REQUIRED ACTION » Could you extend the passage about the pandemic's social and economic fallout, starting right after its closing question about investment?
---------- TEXT SEGMENT ----------
Christakis has two chapters, “Us and The”’ and “Banding Together”, that look at these different pulls. There is evidence for both. It would seem that the pandemic has done little to reduce social inequality. But it is not just the poor who have suffered. Hundreds of thousands of elderly people were dying in nursing homes before their governments took any notice. And yet, there are incredible examples of self-sacrifice: millions of front-line workers around the world putting their lives at risk looking after the sick and dying.

There are constant messages, from the state and in the media that “we” are all in this together. That we as a people can, by acting in unison, stop the spread of Covid. A strong sense of belonging can lead us to all doing the right thing. “We” includes everyone, young and old, the rich and powerful and the poor and marginalised, those who have much to lose and those who have little or nothing to lose. But this notion of nation is, like God, an imagined one. It is aspirational. We will it to exist. “We” have to believe in it. But, as we know, there are many who don’t believe. They don’t feel the state speaks or acts for them. They feel alienated, marginalised and excluded. Then there are the privileged who feel that they are above any regulations. Rules are for everyone else but them.

Although not to the same extent as Christakis, O’Halloran also reviews the consequences of modern plagues and wars. He is pessimistic about economic growth. Those hoping for a rebound like the roaring 20s are in for a reality check. He believes the pandemic recession will last longer than the recent financial crisis and will be at least twice as severe. The immediate issue is how to reboot economies. There will be massive borrowing and Keynesian investment but if that doesn’t lead to increased employment and production it will just lead to inflation. And what is to be invested in? The same type of companies that add to unnecessary consumption and destroying the environment?
---------- DATA LISTING ----------
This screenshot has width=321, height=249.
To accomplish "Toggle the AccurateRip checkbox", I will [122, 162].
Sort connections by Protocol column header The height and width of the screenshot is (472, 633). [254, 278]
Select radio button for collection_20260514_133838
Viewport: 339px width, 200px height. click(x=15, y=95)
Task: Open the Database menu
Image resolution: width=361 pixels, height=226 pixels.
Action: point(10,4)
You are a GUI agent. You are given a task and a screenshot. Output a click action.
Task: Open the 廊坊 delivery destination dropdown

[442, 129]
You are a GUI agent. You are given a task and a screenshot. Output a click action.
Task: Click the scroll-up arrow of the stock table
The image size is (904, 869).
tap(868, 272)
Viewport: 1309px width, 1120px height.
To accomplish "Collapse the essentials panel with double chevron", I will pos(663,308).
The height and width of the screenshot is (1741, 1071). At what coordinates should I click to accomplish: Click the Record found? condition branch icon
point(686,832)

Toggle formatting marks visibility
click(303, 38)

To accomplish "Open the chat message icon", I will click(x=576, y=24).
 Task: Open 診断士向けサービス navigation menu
----------
RESPONSE »
What, then, have we learnt so far from the pandemic? It may well be that the war between humans and viruses is just beginning. If it continues, the question is to what extent have governments and scientists learned in terms of preparing for the next attack. It would seem that, with a few exceptions, little was learnt from SARS-1.

The second thing we have learned is there has been a shift in the balance of world economic and political power towards China. The tentacles of Chinese power are reaching deep into the centre of many countries. How America and Europe deal with the emergence of an authoritarian super-state will be crucial. The way America has dealt with the pandemic is not just pathetic, it has been, to quote Fintan O’Toole, pitiful.

There will I think be many minor changes in the way we live our lives. In the way we work, communicate and travel. We will wash our hands more often. Embracing, hugging and shaking hands may die out. Wearing face masks in public may become common. But I suspect that the forces of the market and the media will be strong enough to bring about a rapid return to consumption. If there is anything like the boom of the 1920s, what will this do to the attempts to reduce carbon emissions.

The other change that has taken place, already very evident, is the decline in the role of religion in providing meaning and comfort and enabling people to bond together. When it came to understanding what was happening in their lives, people turned to scientists rather than priests and prophets. Scientists have become the new gurus. They explain how the virus works. They tell us how to live our lives. An opinion poll by LIFT found that 44 per cent of respondents said that health professionals had shown the greatest level of positive leadership during 2020. Faith-based groups, at 4 per cent, received the lowest rating.

There will be one other outcome. In the coming years, there will be an explosion of books, films, plays, novels, poems, artworks, songs and pieces of music which will try to explain and help us understand what this pandemic has been about. The two books under consideration are a good start.

1/3/2021

Tom Inglis is professor emeritus of sociology in UCD. His most recent book was To Love a Dog: The Story of One Man, One Dog and a Lifetime of Love and Mystery.